Il y a là deux façons de voir. La première est issue de la théorie de Kohut. La fréquentation des images de soi en ligne est une manière de réduire les idéalisations grandioses. La seconde vient de Tisseron : les images de soi en ligne suivent un parcours extimisant. C’est au confins de soi, dans la rencontre validante avec l’autre, que se récupère alors ce que chacun peut avoir de plus intime
Je ne suis pas sur que le fait qu’une image soit investie à la fois narcissiquement et comme objet lui donne une dimension transitionnelle. Ce qui est transitionnel, ce n’est pas le nounours ou le bout de tissu. C’est le nounours et le bout de tissu *et* les manipulations dont il est l’objet. C’est dans ces manipulations que l’enfant ne peut plus distinguer ce qui est de lui et ce qui est du monde extérieur. Je pense que c’est ce même processus qui est en jeu avec les images. Ce sont les manipulations : la prise de vue, la disparition de l’image de l’écran et sa réapparition de l’autre coté, les commentaires des autres – qui sont subjectivantes.

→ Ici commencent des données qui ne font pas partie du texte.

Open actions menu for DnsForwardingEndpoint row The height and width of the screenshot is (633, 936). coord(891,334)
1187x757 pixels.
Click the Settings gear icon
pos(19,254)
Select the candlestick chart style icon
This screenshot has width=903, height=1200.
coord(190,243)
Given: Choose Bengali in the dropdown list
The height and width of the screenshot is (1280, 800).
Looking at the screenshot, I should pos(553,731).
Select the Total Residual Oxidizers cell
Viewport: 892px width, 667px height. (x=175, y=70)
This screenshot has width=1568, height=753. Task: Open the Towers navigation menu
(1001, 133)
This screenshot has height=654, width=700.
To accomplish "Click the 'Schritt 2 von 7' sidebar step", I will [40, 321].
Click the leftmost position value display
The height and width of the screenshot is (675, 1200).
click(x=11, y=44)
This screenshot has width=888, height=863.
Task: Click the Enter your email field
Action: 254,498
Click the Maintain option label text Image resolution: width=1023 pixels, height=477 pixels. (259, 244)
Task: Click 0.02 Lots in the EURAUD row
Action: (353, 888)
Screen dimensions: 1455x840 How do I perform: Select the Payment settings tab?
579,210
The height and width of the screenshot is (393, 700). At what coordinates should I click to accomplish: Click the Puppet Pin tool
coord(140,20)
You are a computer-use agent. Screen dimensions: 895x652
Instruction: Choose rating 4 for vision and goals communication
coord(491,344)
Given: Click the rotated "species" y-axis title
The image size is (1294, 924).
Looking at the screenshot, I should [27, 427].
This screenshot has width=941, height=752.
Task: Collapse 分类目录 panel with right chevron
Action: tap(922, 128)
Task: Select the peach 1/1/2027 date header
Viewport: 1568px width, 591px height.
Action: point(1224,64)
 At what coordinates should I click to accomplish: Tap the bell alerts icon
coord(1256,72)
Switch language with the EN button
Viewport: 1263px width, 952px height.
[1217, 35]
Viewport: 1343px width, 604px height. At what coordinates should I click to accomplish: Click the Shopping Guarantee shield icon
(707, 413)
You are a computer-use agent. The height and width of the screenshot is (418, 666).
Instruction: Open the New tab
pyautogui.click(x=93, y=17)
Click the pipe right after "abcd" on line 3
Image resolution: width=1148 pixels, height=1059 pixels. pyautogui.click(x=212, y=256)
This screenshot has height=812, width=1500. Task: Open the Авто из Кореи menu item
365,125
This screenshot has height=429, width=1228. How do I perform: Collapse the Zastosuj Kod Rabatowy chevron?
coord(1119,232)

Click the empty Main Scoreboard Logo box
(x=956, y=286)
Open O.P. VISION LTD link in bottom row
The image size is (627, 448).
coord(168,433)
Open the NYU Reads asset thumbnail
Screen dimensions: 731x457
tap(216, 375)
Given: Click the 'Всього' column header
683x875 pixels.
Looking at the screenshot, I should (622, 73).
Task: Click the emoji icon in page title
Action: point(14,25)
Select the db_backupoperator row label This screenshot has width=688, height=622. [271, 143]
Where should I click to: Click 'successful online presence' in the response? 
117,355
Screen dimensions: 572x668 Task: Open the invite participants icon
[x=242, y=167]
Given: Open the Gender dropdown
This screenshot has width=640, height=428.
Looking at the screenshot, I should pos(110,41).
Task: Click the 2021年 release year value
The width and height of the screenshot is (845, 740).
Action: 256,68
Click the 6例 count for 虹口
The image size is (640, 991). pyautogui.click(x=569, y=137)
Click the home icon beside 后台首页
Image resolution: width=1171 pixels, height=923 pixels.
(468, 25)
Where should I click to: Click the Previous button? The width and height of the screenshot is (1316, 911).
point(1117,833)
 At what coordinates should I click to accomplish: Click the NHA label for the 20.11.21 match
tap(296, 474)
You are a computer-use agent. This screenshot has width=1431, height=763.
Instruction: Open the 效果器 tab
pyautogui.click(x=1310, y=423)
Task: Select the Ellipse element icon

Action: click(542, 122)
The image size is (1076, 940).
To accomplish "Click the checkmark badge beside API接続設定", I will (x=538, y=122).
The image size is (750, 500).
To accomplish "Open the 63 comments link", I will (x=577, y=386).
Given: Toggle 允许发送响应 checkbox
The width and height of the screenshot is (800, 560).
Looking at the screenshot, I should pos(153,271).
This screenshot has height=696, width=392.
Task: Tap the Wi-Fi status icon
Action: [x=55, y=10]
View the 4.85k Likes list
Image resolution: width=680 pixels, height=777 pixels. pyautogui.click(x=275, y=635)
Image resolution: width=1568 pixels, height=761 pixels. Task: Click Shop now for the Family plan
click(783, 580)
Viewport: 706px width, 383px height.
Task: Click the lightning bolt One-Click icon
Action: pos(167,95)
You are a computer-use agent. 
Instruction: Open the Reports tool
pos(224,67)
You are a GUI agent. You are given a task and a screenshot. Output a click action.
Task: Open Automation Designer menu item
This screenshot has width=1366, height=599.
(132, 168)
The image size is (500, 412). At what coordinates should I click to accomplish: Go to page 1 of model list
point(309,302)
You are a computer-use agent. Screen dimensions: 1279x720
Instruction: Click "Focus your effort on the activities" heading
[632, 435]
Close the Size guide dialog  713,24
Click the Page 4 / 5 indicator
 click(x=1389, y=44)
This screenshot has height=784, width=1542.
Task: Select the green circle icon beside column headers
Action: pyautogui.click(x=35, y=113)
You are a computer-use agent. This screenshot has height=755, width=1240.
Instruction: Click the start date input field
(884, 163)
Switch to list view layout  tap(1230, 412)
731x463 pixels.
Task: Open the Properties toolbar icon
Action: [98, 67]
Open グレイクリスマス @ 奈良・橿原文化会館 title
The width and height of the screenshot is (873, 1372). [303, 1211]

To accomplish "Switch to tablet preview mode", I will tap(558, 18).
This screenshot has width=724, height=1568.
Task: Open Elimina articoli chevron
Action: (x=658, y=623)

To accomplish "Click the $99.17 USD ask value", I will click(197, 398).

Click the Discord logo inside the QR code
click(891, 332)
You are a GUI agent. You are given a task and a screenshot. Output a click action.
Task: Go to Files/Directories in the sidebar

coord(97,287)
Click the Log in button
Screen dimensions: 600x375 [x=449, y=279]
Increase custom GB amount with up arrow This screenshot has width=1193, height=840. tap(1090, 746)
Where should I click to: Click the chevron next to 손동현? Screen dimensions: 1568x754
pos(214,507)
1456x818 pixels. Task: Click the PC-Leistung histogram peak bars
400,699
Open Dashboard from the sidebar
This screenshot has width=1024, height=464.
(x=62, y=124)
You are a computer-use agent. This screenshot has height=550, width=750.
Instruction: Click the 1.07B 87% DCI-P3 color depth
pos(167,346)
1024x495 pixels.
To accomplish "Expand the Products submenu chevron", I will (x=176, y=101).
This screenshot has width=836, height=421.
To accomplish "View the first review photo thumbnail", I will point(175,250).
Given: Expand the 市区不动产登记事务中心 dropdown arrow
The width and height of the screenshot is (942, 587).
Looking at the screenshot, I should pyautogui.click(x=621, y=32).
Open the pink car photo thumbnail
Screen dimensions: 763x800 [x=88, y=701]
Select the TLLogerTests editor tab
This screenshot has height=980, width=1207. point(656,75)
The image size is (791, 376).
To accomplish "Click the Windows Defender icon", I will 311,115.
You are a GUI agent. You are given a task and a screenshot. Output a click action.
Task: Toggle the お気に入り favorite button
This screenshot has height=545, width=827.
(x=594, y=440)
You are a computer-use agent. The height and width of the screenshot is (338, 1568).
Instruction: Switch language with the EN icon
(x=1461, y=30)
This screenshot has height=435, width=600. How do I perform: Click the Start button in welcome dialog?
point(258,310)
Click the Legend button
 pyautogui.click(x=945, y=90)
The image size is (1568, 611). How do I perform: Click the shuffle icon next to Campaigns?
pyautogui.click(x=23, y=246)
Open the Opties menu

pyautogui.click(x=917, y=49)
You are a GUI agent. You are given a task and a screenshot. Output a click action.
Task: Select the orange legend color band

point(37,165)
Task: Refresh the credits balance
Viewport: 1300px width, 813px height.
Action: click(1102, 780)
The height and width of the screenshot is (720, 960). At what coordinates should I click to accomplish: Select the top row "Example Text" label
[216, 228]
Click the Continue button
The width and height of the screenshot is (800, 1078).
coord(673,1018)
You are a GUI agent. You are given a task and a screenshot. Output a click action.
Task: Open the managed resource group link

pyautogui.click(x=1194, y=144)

Bonjour monsieur Leroux, je suis un étudiant à l’Université Paris X Nanterre et je fais un projet sur les influences surtout celle d’internet sur le comportement des jeunes et j’aimerai savoir s’il est possible que vous répondiez à quelques questions de ma part ?
merci d’avance !
Bien que je ne sois pas vraiment d’accord avec votre définition du transitionnel, je pense qu’il n’est pas préférable d’entrer dans une bataille terminologique stérile, d’autant plus que, et c’était de bonne guerre que de me le rappeler, c’est également un concept vaste qui rend sa définition en quelques lignes dans un commentaire forcément impossible.
Je pense de toute façon que nous sommes d’accord sur le fond, à savoir que l’intérêt (psychologique) des “images” en question provient des réponses et modifications apportées par l’environnement sur elles, mais, elles sont également investies narcissiquement (c’était mon point de départ et la raison pour laquelle j’avançais qu’il n’y avait, dès lors, pas à choisir).